Records for locating described items
|---|

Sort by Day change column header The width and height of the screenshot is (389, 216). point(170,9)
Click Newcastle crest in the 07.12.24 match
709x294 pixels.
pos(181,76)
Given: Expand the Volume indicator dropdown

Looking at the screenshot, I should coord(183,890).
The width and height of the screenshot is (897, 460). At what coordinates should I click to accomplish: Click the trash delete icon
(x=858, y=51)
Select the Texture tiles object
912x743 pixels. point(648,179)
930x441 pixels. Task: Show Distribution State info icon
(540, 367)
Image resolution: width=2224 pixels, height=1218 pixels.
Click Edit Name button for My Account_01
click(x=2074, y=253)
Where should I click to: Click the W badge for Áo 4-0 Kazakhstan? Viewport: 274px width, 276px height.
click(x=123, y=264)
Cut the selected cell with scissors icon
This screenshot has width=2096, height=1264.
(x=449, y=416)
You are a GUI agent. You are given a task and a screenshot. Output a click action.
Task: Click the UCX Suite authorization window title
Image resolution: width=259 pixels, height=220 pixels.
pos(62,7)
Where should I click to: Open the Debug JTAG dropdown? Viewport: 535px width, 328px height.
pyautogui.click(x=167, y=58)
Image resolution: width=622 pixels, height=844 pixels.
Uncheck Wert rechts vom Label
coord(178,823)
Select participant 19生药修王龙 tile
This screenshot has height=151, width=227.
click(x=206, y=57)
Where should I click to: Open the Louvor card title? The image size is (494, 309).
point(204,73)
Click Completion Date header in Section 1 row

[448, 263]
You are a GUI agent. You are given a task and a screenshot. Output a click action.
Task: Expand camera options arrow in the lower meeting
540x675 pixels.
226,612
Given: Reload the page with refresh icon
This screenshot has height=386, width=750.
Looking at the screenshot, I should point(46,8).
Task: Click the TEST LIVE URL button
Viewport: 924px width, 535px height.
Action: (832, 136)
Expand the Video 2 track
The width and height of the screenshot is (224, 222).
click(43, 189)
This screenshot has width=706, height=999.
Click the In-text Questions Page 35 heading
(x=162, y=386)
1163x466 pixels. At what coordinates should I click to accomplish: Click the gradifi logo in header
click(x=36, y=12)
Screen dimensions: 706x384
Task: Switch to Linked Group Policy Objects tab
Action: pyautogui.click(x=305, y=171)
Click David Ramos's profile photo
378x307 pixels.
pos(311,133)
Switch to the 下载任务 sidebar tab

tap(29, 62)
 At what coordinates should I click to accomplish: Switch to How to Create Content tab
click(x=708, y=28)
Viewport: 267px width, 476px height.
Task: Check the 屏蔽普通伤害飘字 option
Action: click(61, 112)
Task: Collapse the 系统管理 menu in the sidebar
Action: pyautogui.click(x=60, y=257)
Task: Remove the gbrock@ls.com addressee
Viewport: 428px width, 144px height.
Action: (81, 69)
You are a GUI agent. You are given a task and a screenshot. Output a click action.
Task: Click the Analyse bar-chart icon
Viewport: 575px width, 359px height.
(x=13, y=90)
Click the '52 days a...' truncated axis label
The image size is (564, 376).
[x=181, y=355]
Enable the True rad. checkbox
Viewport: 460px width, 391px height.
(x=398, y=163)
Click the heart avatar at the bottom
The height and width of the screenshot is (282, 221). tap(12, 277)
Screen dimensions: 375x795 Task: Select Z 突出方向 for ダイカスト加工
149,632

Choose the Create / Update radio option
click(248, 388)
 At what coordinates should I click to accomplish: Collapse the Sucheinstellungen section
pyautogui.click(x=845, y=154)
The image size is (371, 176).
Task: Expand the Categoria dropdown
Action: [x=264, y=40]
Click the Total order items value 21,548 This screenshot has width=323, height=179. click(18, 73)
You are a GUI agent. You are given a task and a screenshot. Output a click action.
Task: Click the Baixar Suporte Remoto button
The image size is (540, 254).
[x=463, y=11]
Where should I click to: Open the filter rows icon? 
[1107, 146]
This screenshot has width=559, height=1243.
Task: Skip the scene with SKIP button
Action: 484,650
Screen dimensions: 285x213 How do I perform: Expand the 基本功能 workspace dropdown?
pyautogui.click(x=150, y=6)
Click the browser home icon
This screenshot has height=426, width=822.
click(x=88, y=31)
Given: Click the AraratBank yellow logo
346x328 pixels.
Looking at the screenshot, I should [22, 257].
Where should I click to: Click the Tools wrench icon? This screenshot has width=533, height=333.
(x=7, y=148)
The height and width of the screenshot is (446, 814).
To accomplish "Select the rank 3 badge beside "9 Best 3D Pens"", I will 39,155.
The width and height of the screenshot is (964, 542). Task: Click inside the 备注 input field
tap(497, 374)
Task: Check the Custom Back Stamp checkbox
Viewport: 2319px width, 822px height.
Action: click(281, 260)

|---|

Exercise aim: Return every line of the entries above that contains the word "header".

Answer to this exercise:
Sort by Day change column header The width and height of the screenshot is (389, 216). point(170,9)
Click Completion Date header in Section 1 row
1163x466 pixels. At what coordinates should I click to accomplish: Click the gradifi logo in header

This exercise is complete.